Copy the stretch of the defense spending text from "Every year Congress" through "than a decade.", swapping "DoD" for "Pentagon" each time it appears.

Text ▸

══════

Every year Congress has to pass the National Defense Authorization Act (NDAA), which gives authorization of appropriations and policies for the DoD for the coming year and typically passes with bipartisan support. Historically, significant cuts to the DoD’s budget are not common, at least in part because the department’s bases and programs operate so broadly across the U.S. that proposed cuts tend to lead lawmakers to oppose cuts that would impact their areas, Bloomberg reported. If the proposed 8% annual cuts happen, The Washington Post reported it would be the largest effort to reduce spending in the department in more than a decade.
On Feb. 11, Hegseth said he would “welcome” Musk, whom he called “a great patriot,” and DOGE to the Pentagon to improve efficiency. “There are waste, redundancies and head counts in headquarters that need to be addressed,” Hegseth told reporters at the time, adding: “there’s plenty of places where we want the keen eye of DOGE” to look for efficiency measures, but he said “we’ll do it in coordination, we’re not going to do things that are to the detriment of American operational or tactical capabilities.”
Trump has given mixed messages on Defense spending since taking office in late January. Last week, Trump said he thinks the U.S. could cut the military budget in half at some point in the future, CNBC reported, though Trump said days earlier in a Fox News interview that he wants to raise defense spending.

══════

Listed records ▸

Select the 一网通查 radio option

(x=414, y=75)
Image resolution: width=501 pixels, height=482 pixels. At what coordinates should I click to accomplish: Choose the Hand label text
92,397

══════

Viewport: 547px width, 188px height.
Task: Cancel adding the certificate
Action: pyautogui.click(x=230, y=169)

══════

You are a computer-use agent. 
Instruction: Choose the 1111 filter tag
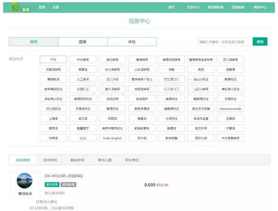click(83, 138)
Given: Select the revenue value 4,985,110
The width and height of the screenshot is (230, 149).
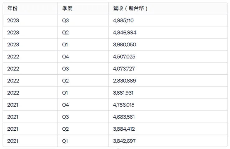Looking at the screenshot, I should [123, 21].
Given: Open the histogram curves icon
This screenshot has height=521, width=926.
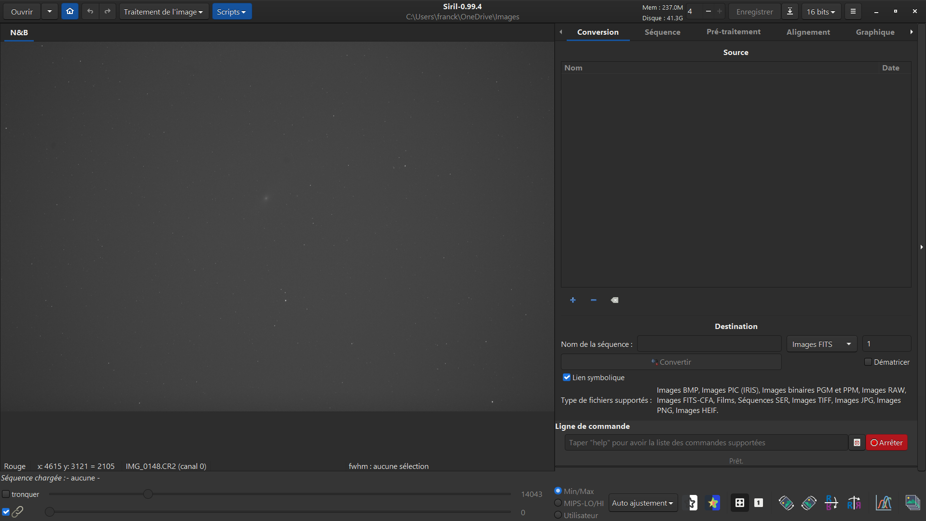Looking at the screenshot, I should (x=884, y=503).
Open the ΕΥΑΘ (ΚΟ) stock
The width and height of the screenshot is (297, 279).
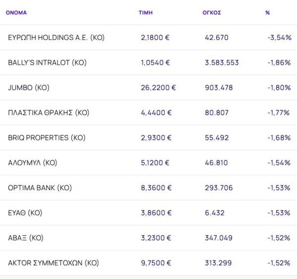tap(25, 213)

══════

Exercise solution ▸
Every year Congress has to pass the National Defense Authorization Act (NDAA), which gives authorization of appropriations and policies for the Pentagon for the coming year and typically passes with bipartisan support. Historically, significant cuts to the Pentagon’s budget are not common, at least in part because the department’s bases and programs operate so broadly across the U.S. that proposed cuts tend to lead lawmakers to oppose cuts that would impact their areas, Bloomberg reported. If the proposed 8% annual cuts happen, The Washington Post reported it would be the largest effort to reduce spending in the department in more than a decade.